━━━ Vorliegende Angaben
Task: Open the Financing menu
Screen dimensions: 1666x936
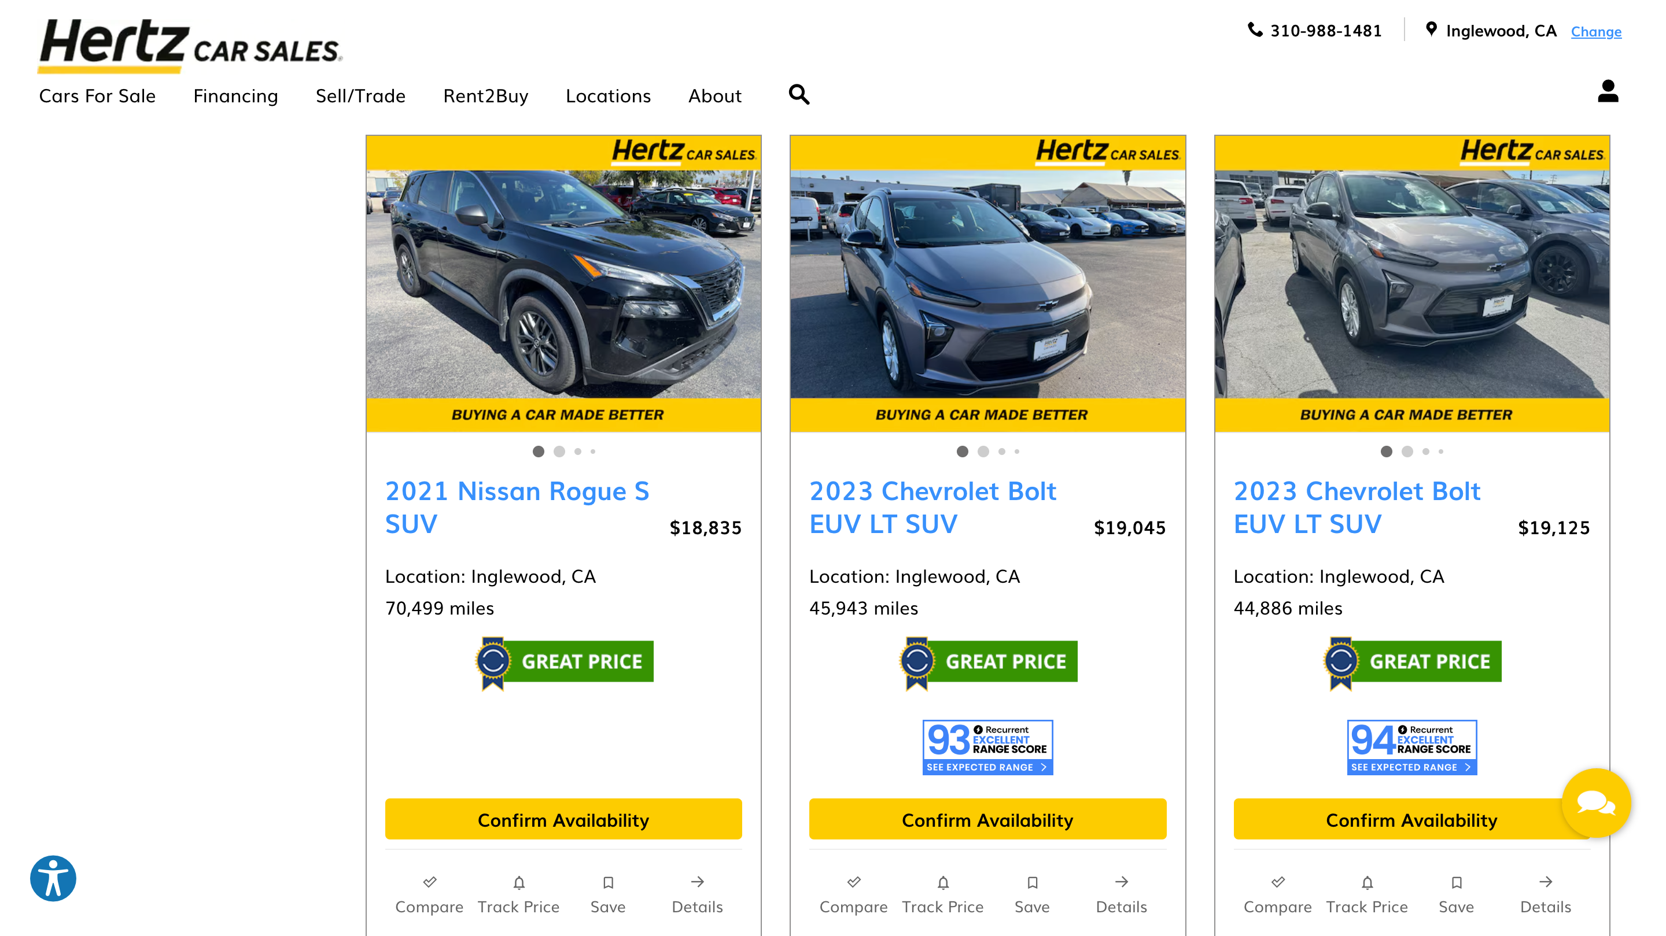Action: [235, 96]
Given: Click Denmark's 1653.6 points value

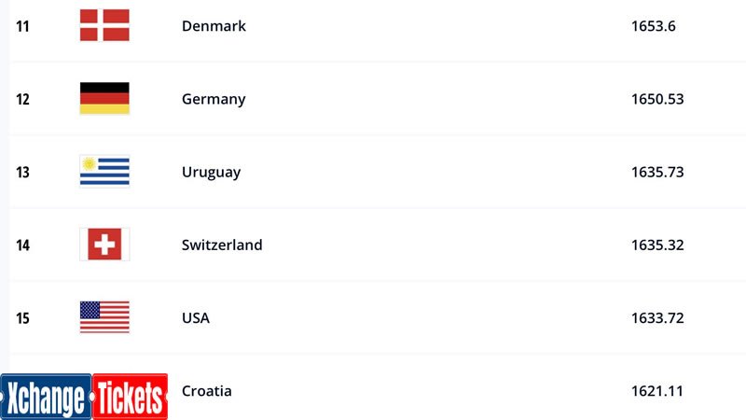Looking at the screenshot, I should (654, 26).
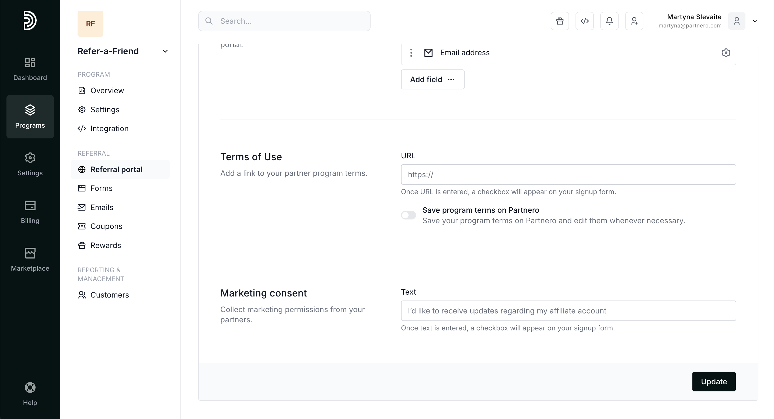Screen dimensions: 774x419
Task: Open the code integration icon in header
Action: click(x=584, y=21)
━━━━━━
━━━ Vorliegende Angaben
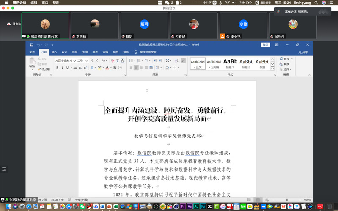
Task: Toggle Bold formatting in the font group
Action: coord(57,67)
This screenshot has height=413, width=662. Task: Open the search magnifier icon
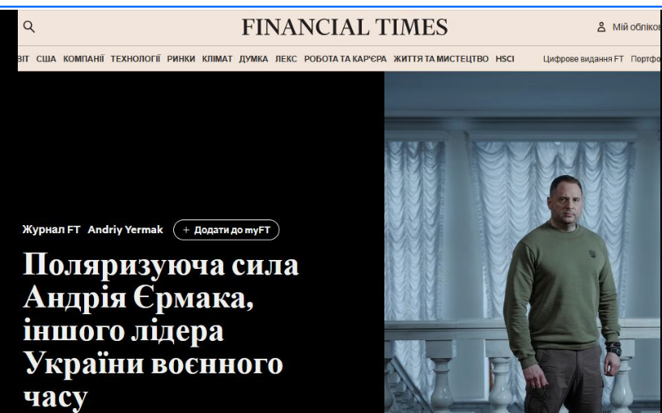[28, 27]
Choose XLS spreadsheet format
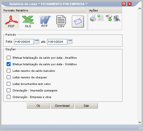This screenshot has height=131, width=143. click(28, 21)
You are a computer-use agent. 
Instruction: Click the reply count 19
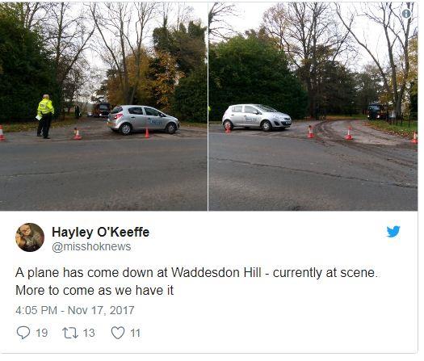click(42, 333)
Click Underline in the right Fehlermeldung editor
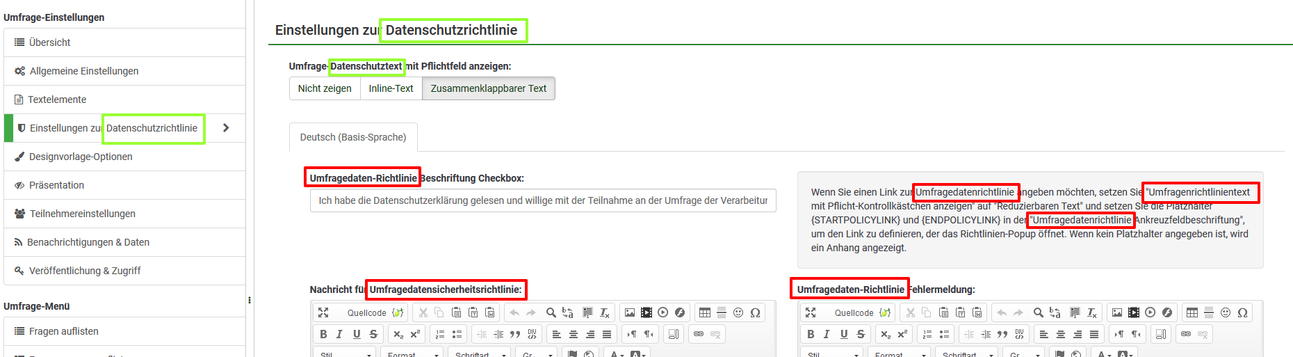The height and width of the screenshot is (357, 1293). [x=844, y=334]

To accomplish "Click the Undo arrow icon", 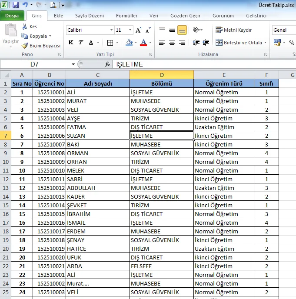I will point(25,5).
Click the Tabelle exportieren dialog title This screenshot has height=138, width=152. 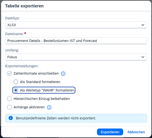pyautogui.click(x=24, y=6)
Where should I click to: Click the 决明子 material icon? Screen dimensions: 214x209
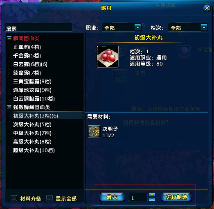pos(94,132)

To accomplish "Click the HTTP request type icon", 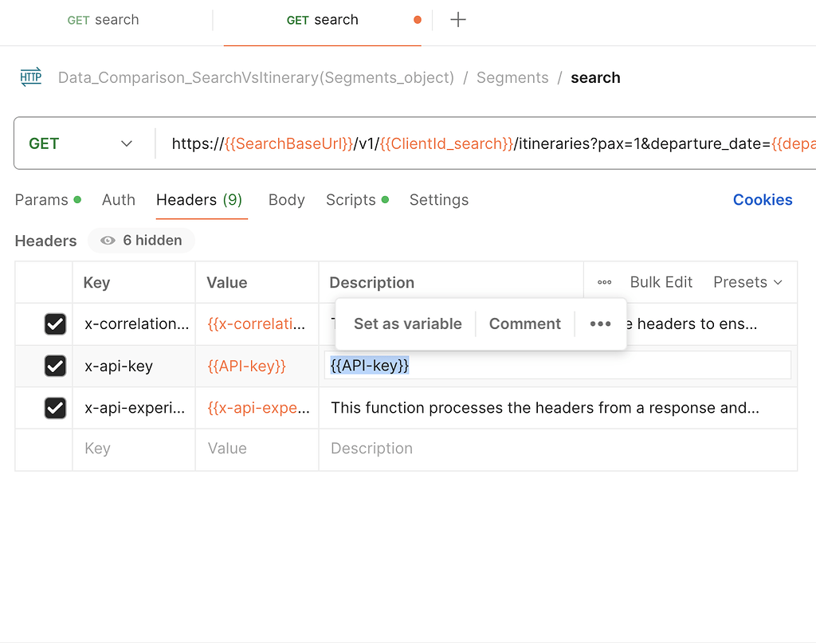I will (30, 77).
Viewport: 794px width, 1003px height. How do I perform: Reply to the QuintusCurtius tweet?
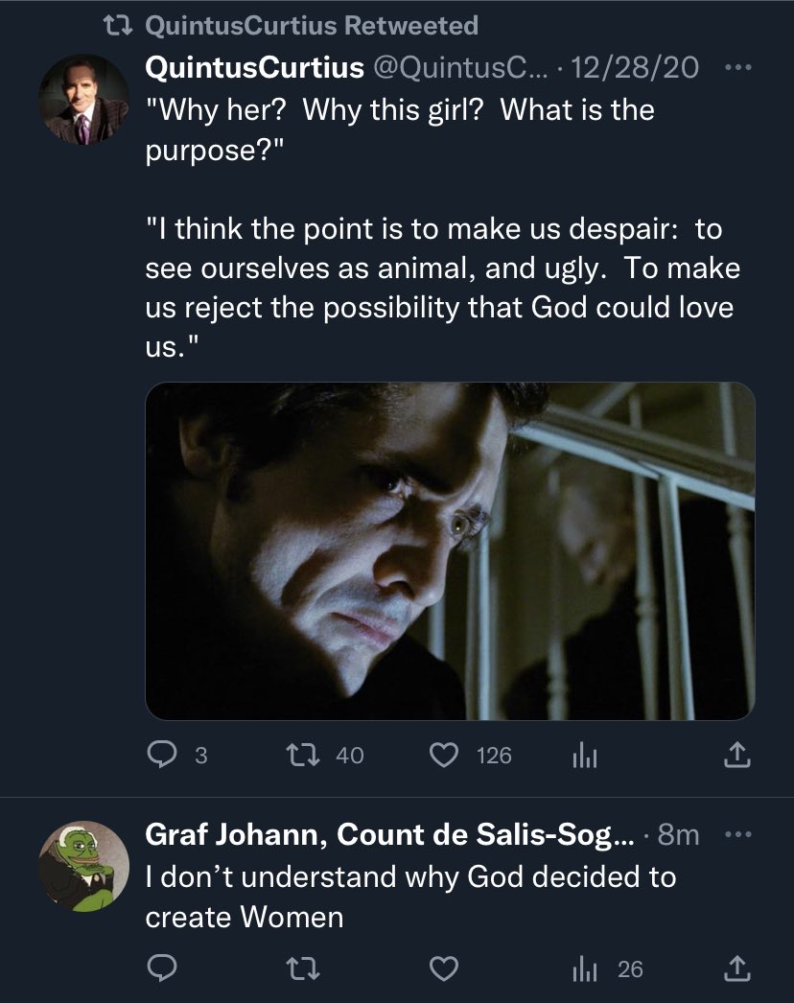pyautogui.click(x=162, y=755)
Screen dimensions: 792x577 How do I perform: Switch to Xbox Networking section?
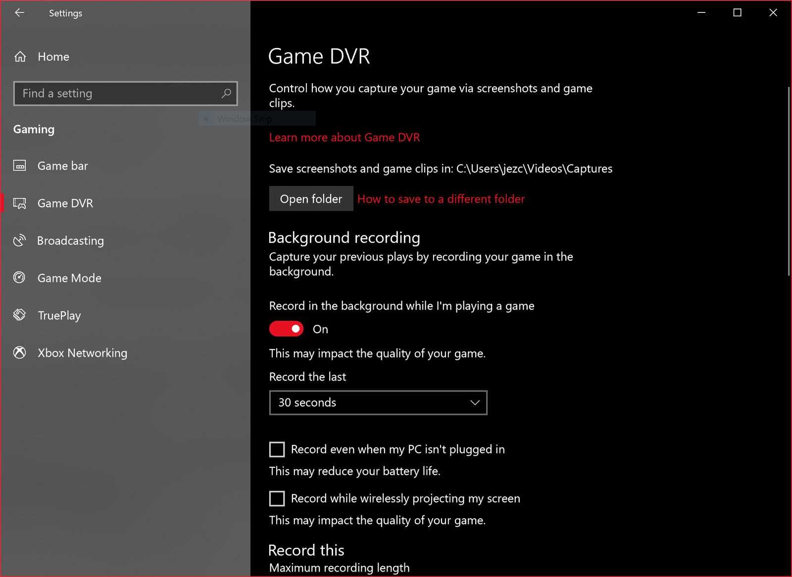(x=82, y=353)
━━━━━━
━━━ Vorliegende Angaben
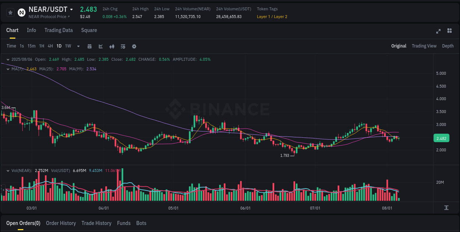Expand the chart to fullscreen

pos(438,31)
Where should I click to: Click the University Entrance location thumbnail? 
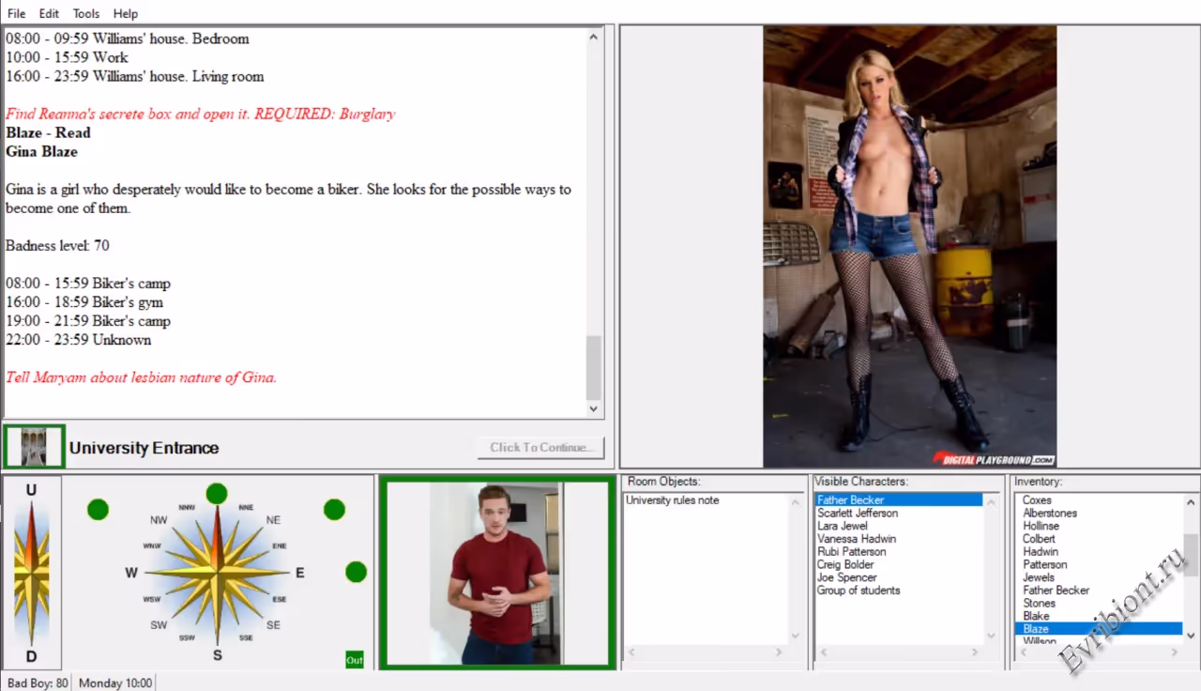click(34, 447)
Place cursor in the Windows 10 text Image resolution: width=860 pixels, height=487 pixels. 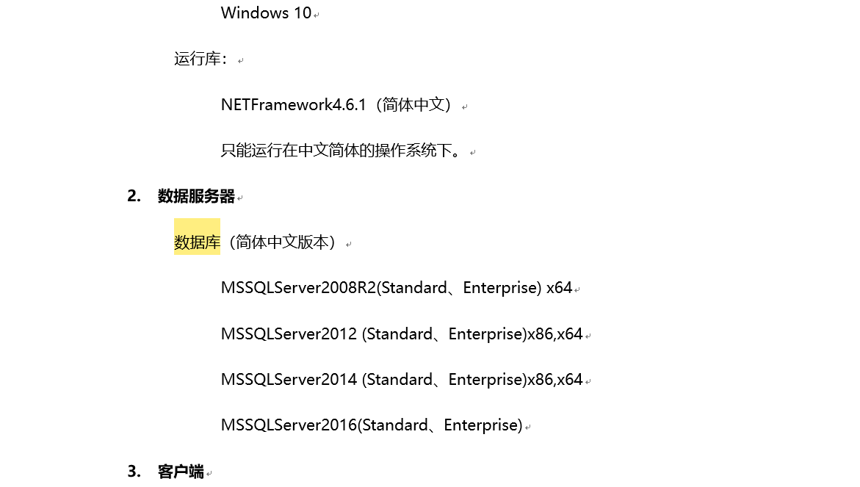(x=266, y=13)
━━━━━━
**Aufgabenstellung**
Ermittle in der obigen Auflistung jede Zeile, die das Wort „Open“ enthält, und schreibe diese Zeilen vollständig ab. Achte dabei auf Groß- und Kleinschreibung.

**Ergebnis**
Task: Open the Financing menu
Task: Open the code integration icon in header
This screenshot has height=413, width=662. Task: Open the search magnifier icon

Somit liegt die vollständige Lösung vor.